As was always inevitable, the EU referendum is shaping up to be a straight fight between the alleged economic costs of leaving and the politics of immigration; and as was always equally inevitable, it is the perceived threat to people’s pockets which is winning the argument.
Yet in so doing, it is ripping the Tory Party apart, threatening a deeply unstable and divided administration when normal government resumes after June 23. You cannot go around accusing your cabinet colleagues, as well as two former Chancellors, of “economic illiteracy” – as George Osborne did on Monday – without lasting political damage.
David Cameron hopes to lead a government of “national reconciliation” after winning the campaign, or more implausibly still, even after losing it. Yet the more likely outcome is a government of bickering recrimination, stripped bare of any remaining authority and natural majority. Lack of a credible Labour alternative will allow the Tories to stagger on, but the referendum is most unlikely to be the cathartic moment imagined.

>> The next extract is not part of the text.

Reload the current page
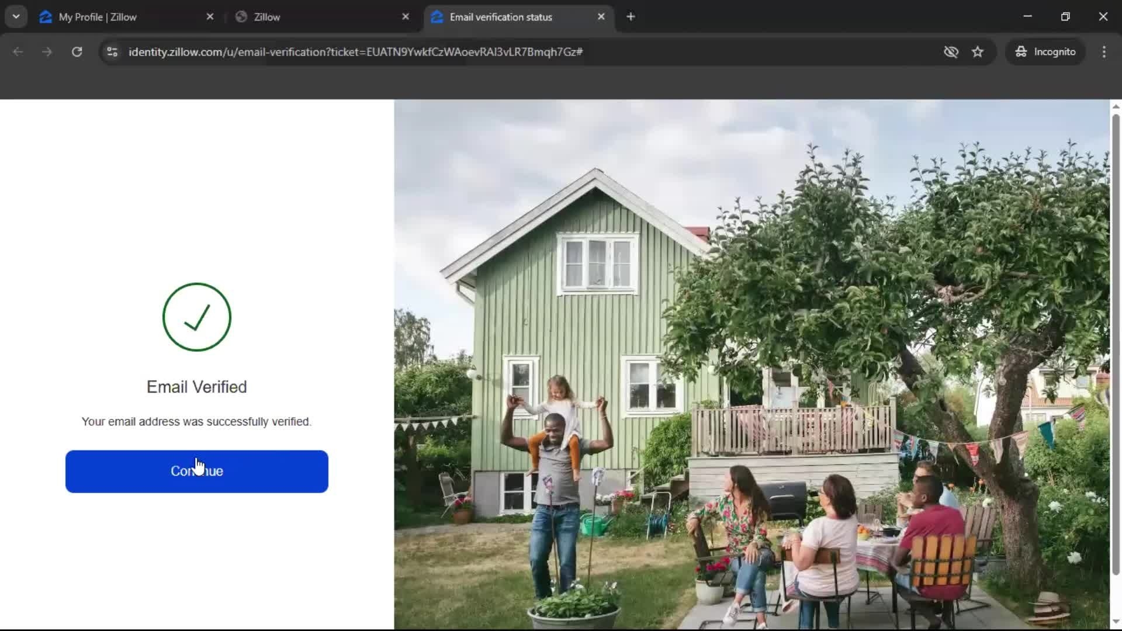Image resolution: width=1122 pixels, height=631 pixels. pos(77,51)
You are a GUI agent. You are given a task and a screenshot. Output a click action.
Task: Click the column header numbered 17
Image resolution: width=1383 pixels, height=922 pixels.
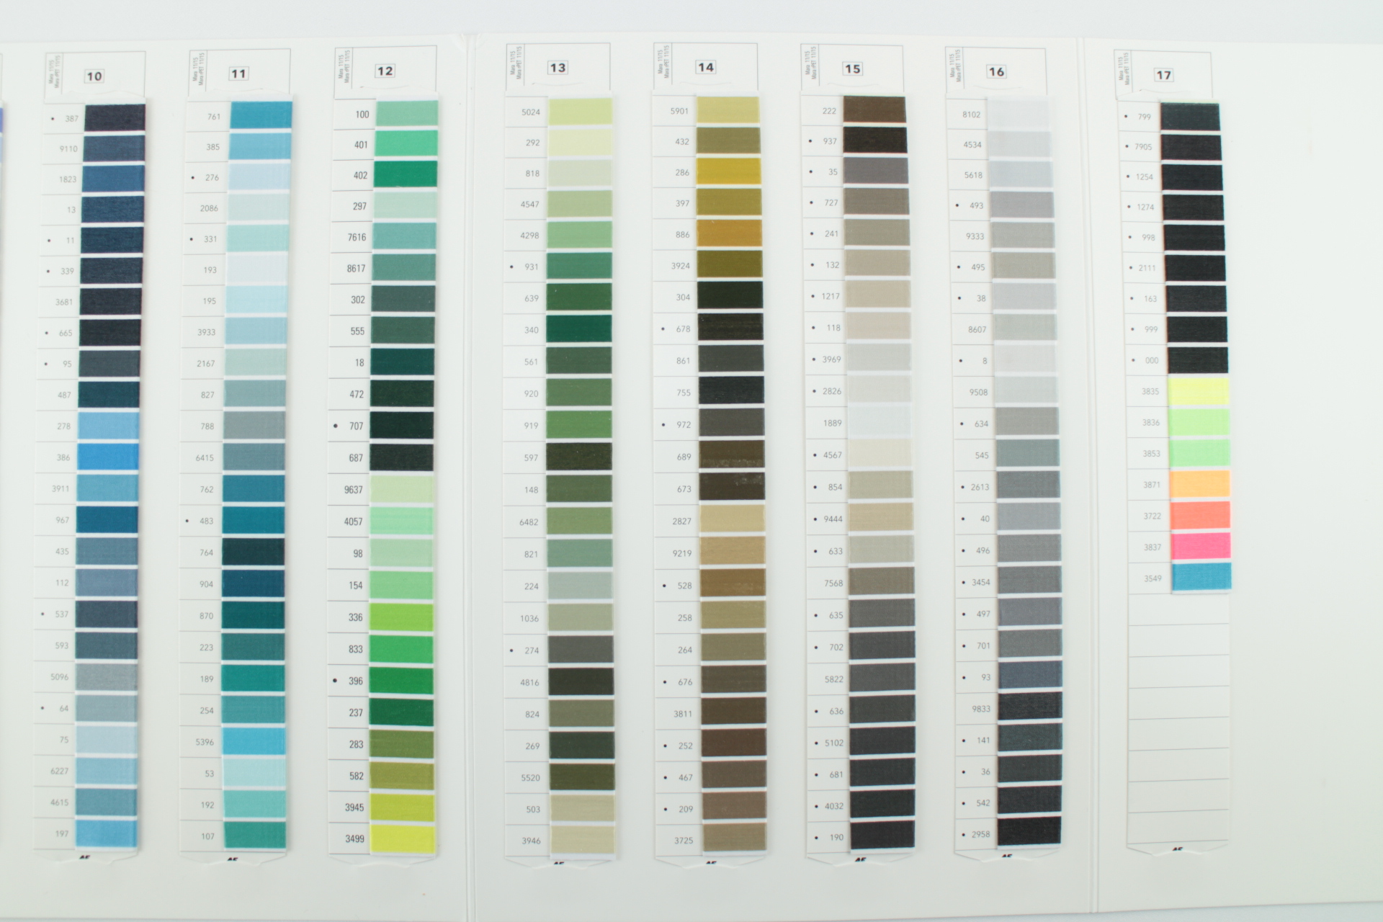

After a period of level pegging, the latest polls show the “Remain” campaign drawing ahead. This has happened sooner than I would have expected; with more than two months to go before polling day, the “inners” may have peaked too early. Yet it is happening for entirely predictable reasons which are exactly the same as those that caused Scots, after a close run campaign, to vote against independence.
People have been warned of the likely negative economic consequences of divorce, and they have taken note. This ought to come as no surprise. The Remain campaign has the full weight of the state behind it, as well as the overwhelming support of the international economic and political establishment to fall back on. The cards have always been heavily stacked against the “Outers”, despite some big political hitters to their name.